TASK GOAL | Write every entry out again, exactly as given.

[Collected data entries]

• • • • • • •

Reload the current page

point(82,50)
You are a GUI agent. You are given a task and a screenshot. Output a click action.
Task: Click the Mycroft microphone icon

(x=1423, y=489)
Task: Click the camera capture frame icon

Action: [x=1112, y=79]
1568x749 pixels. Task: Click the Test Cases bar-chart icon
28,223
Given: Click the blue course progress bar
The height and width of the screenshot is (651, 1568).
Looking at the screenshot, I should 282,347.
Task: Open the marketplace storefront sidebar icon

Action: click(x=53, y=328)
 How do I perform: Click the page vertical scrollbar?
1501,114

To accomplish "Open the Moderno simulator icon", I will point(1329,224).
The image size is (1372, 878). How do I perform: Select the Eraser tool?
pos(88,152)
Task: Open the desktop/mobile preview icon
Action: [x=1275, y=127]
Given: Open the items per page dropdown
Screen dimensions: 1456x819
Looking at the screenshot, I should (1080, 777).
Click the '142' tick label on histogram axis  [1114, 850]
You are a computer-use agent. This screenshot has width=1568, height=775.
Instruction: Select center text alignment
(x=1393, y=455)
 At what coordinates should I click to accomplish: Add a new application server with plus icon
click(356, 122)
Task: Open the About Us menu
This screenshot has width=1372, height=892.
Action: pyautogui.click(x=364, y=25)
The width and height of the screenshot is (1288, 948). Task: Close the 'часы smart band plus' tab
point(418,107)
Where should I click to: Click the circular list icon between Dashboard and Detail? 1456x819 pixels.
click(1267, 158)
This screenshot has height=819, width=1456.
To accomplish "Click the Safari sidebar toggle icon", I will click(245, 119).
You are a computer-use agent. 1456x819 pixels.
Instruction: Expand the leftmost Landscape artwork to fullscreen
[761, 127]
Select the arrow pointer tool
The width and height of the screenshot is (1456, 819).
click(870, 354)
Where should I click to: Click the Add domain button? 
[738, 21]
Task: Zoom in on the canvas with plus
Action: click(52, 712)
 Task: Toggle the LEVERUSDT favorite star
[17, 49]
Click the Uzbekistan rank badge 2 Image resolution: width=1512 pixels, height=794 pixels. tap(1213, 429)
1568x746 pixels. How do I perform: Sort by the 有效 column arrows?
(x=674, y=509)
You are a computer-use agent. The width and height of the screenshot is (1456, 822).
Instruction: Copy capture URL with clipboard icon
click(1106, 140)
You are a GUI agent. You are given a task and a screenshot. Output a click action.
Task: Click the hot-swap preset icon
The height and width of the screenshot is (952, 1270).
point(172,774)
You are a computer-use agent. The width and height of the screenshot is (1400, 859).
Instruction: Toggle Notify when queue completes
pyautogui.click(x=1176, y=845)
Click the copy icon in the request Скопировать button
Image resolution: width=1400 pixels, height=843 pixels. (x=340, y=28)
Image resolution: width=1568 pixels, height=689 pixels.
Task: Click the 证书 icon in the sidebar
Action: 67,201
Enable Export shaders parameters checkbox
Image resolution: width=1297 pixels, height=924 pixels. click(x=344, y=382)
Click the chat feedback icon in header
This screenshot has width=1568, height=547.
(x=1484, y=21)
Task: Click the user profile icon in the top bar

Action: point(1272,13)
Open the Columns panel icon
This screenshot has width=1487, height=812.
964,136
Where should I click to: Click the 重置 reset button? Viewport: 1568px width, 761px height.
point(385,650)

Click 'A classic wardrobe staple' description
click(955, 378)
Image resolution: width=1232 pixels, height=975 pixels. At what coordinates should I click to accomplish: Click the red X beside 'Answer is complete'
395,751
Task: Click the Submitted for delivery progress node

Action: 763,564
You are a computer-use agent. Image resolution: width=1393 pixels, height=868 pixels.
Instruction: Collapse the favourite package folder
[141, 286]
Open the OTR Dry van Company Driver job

• • • • • • •

RESPONSE AREA |
Reload the current page

point(82,50)
You are a GUI agent. You are given a task and a screenshot. Output a click action.
Task: Click the Mycroft microphone icon

(x=1423, y=489)
Task: Click the camera capture frame icon

Action: [x=1112, y=79]
1568x749 pixels. Task: Click the Test Cases bar-chart icon
28,223
Given: Click the blue course progress bar
The height and width of the screenshot is (651, 1568).
Looking at the screenshot, I should 282,347.
Task: Open the marketplace storefront sidebar icon

Action: click(x=53, y=328)
 How do I perform: Click the page vertical scrollbar?
1501,114

To accomplish "Open the Moderno simulator icon", I will point(1329,224).
The image size is (1372, 878). How do I perform: Select the Eraser tool?
pos(88,152)
Task: Open the desktop/mobile preview icon
Action: [x=1275, y=127]
Given: Open the items per page dropdown
Screen dimensions: 1456x819
Looking at the screenshot, I should (1080, 777).
Click the '142' tick label on histogram axis  [1114, 850]
You are a computer-use agent. This screenshot has width=1568, height=775.
Instruction: Select center text alignment
(x=1393, y=455)
 At what coordinates should I click to accomplish: Add a new application server with plus icon
click(356, 122)
Task: Open the About Us menu
This screenshot has width=1372, height=892.
Action: pyautogui.click(x=364, y=25)
The width and height of the screenshot is (1288, 948). Task: Close the 'часы smart band plus' tab
point(418,107)
Where should I click to: Click the circular list icon between Dashboard and Detail? 1456x819 pixels.
click(1267, 158)
This screenshot has height=819, width=1456.
To accomplish "Click the Safari sidebar toggle icon", I will click(245, 119).
You are a computer-use agent. 1456x819 pixels.
Instruction: Expand the leftmost Landscape artwork to fullscreen
[761, 127]
Select the arrow pointer tool
The width and height of the screenshot is (1456, 819).
click(870, 354)
Where should I click to: Click the Add domain button? 
[738, 21]
Task: Zoom in on the canvas with plus
Action: click(52, 712)
 Task: Toggle the LEVERUSDT favorite star
[17, 49]
Click the Uzbekistan rank badge 2 Image resolution: width=1512 pixels, height=794 pixels. tap(1213, 429)
1568x746 pixels. How do I perform: Sort by the 有效 column arrows?
(x=674, y=509)
You are a computer-use agent. The width and height of the screenshot is (1456, 822).
Instruction: Copy capture URL with clipboard icon
click(1106, 140)
You are a GUI agent. You are given a task and a screenshot. Output a click action.
Task: Click the hot-swap preset icon
The height and width of the screenshot is (952, 1270).
point(172,774)
You are a computer-use agent. The width and height of the screenshot is (1400, 859).
Instruction: Toggle Notify when queue completes
pyautogui.click(x=1176, y=845)
Click the copy icon in the request Скопировать button
Image resolution: width=1400 pixels, height=843 pixels. (x=340, y=28)
Image resolution: width=1568 pixels, height=689 pixels.
Task: Click the 证书 icon in the sidebar
Action: 67,201
Enable Export shaders parameters checkbox
Image resolution: width=1297 pixels, height=924 pixels. click(x=344, y=382)
Click the chat feedback icon in header
This screenshot has width=1568, height=547.
(x=1484, y=21)
Task: Click the user profile icon in the top bar

Action: point(1272,13)
Open the Columns panel icon
This screenshot has width=1487, height=812.
964,136
Where should I click to: Click the 重置 reset button? Viewport: 1568px width, 761px height.
point(385,650)

Click 'A classic wardrobe staple' description
click(955, 378)
Image resolution: width=1232 pixels, height=975 pixels. At what coordinates should I click to accomplish: Click the red X beside 'Answer is complete'
395,751
Task: Click the Submitted for delivery progress node

Action: 763,564
You are a computer-use agent. Image resolution: width=1393 pixels, height=868 pixels.
Instruction: Collapse the favourite package folder
[141, 286]
Open the OTR Dry van Company Driver job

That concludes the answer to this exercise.